• Edgar Wright adapta «The Running Man» de Stephen King modificando el final original para evitar las resonancias del 11-S, una decisión que demuestra madurez cinematográfica.
• La promesa de fidelidad al material fuente sugiere una redención tras la lamentable versión de 1987, aunque el verdadero desafío será mantener la mordacidad social de King.
• El respaldo del propio King al nuevo desenlace confirma que Wright ha comprendido la esencia narrativa, algo que escasea en las adaptaciones contemporáneas.
Cuando un cineasta se enfrenta al desafío de adaptar una obra literaria, especialmente una de Stephen King, camina por esa delgada línea entre la fidelidad y la traición que conocen bien los grandes maestros. Edgar Wright, virtuoso del montaje que nos regaló «Shaun of the Dead» y «Baby Driver», se encuentra ahora ante uno de los retos más complejos de su carrera.
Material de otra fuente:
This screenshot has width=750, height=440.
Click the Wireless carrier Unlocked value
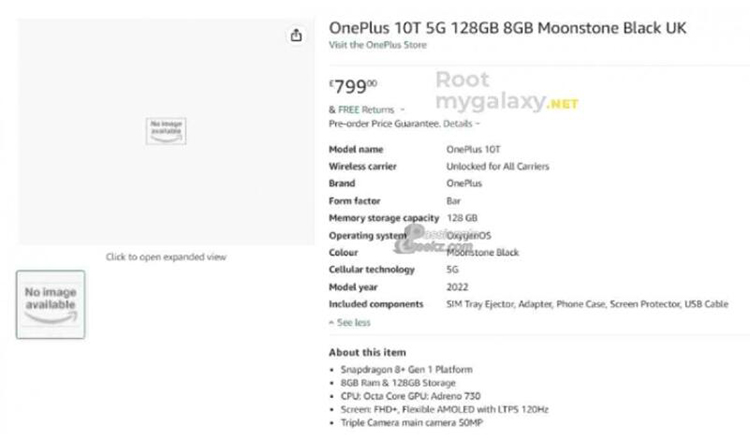point(497,166)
Reimaginar «The Running Man» para una audiencia contemporánea sin sacrificar la mordacidad social que caracteriza al maestro de Maine es tarea que recuerda a los dilemas que enfrentaron directores como Billy Wilder al adaptar material literario complejo. La diferencia radica en que Wright debe navegar no solo las exigencias del medio cinematográfico, sino también las sombras del contexto histórico.
La sombra de 1987
La adaptación de Schwarzenegger se cierne sobre este proyecto como recordatorio de lo que puede salir terriblemente mal cuando Hollywood decide conocer mejor que el autor las necesidades de su propia obra. Aquella película era poco más que un espectáculo de acción que despojaba a King de su crítica feroz al voyeurismo televisivo.
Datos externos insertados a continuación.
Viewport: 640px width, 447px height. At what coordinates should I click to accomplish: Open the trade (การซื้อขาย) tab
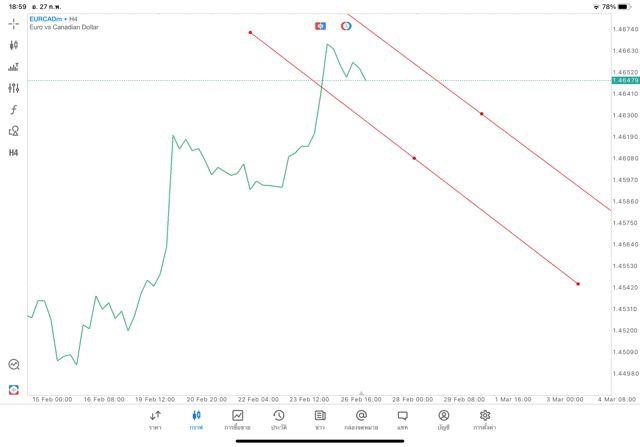(x=238, y=420)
En mis años escribiendo sobre cine, he presenciado demasiadas adaptaciones que confunden espectáculo con sustancia. La versión de 1987 transformó la distopía reflexiva de King en un simple vehículo para bravuconadas, ignorando que el verdadero horror residía en su espejo deformante de la sociedad estadounidense.
El dilema del final
Wright se ha enfrentado a un dilema que trasciende lo meramente cinematográfico. El final original presenta al protagonista estrellando un avión contra un rascacielos como acto de venganza final. En el contexto post-11 de septiembre, esta imagen adquiere connotaciones que King jamás pudo prever.
La decisión de Wright de modificar este desenlace no responde a cobardía creativa, sino a comprensión madura de cómo el contexto histórico altera la recepción de una obra. Los grandes maestros del suspense —pienso en Hitchcock y su calibración exacta del efecto de cada imagen— sabían que el cine debe ser consciente de su poder y resonancias.
La bendición del maestro
El momento más revelador llegó cuando Wright envió el guión revisado a King. «Posiblemente el día más angustioso de toda la producción fue escribir a King con el guión adjunto y pulsar enviar», confesó el director. Esta ansiedad habla de respeto genuino hacia el material fuente, algo que lamentablemente escasea.
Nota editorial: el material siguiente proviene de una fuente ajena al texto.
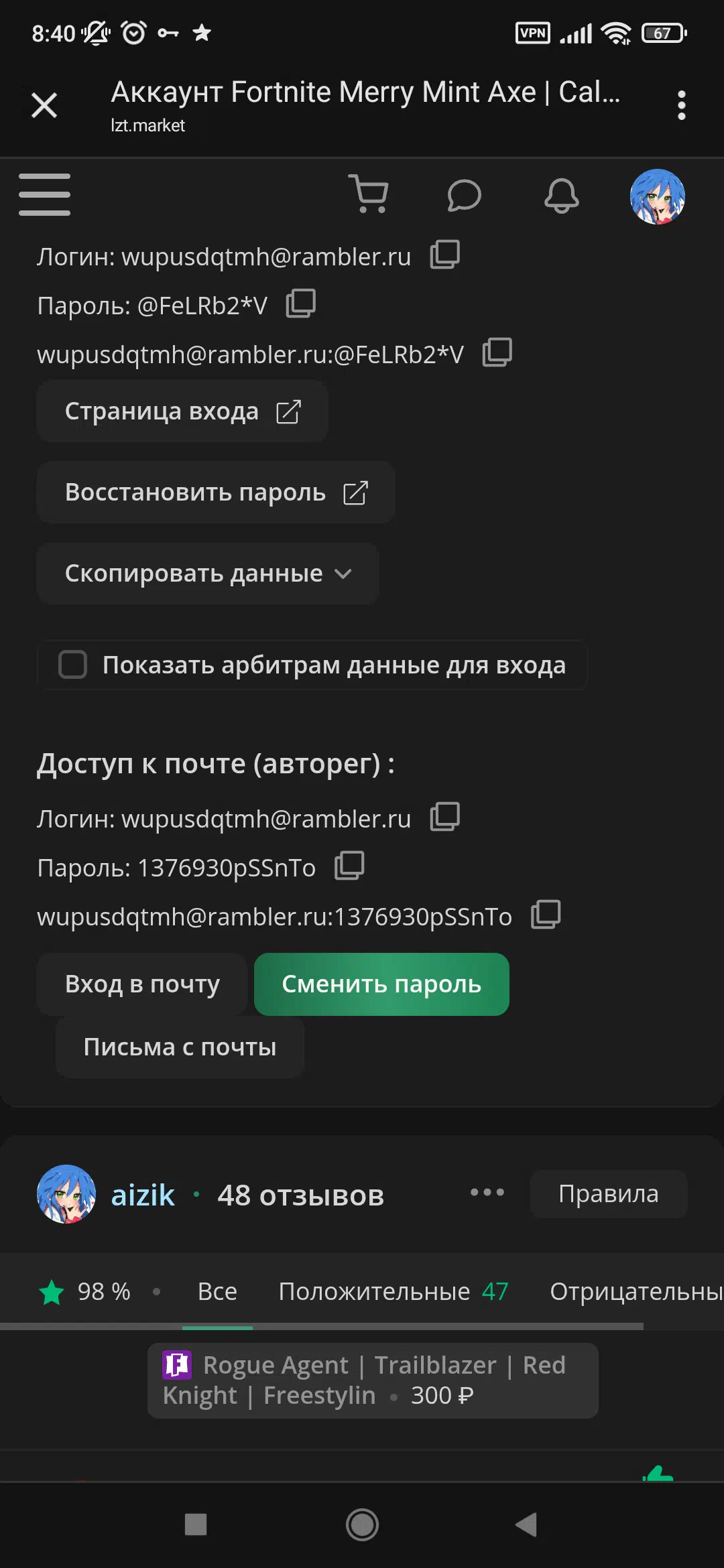Open the aizik seller profile link
This screenshot has width=724, height=1568.
(143, 1195)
La respuesta de King fue tranquilizadora: «Tenía mucha curiosidad por ver cómo ibas a abordar el final, y creo que has hecho un trabajo excelente». Estas palabras no son mera cortesía. King ha demostrado ser crítico implacable de las adaptaciones fallidas de su obra. Su aprobación sugiere que Wright ha logrado algo extraordinario.
Un reparto con peso
Glen Powell, Josh Brolin, Colman Domingo y Lee Pace conforman un reparto que promete elevar el material por encima del mero espectáculo. Powell ha demostrado versatilidad que va más allá del carisma superficial, mientras que Brolin aporta esa gravitas necesaria para anclar la distopía en realidad creíble.
La elección de estos actores sugiere que Wright comprende que «The Running Man» no es simplemente historia de persecución, sino reflexión sobre la naturaleza del entretenimiento y la manipulación mediática. Cada intérprete posee la capacidad de transmitir las capas de significado que la novela exige.
Fidelidad versus espectáculo
A diferencia de la versión anterior, Wright parece decidido a preservar la mordacidad política del material original. Hoy, cuando la realidad televisiva ha convertido la vida privada en espectáculo público, la visión de King resulta proféticamente relevante.
Wright tiene la oportunidad de crear no solo una adaptación fiel, sino una obra que dialogue con nuestro presente de manera significativa. En una época donde las adaptaciones suelen ser ejercicios de nostalgia vacía, la promesa de una «The Running Man» que honre tanto a King como al medio cinematográfico resulta genuinamente esperanzadora.
Si Wright logra su cometido, habremos ganado una demostración de que es posible abordar material complejo sin sacrificar la integridad artística. El cine, al fin y al cabo, debe evolucionar sin traicionar su esencia, algo que los grandes maestros siempre supieron hacer con elegancia y precisión.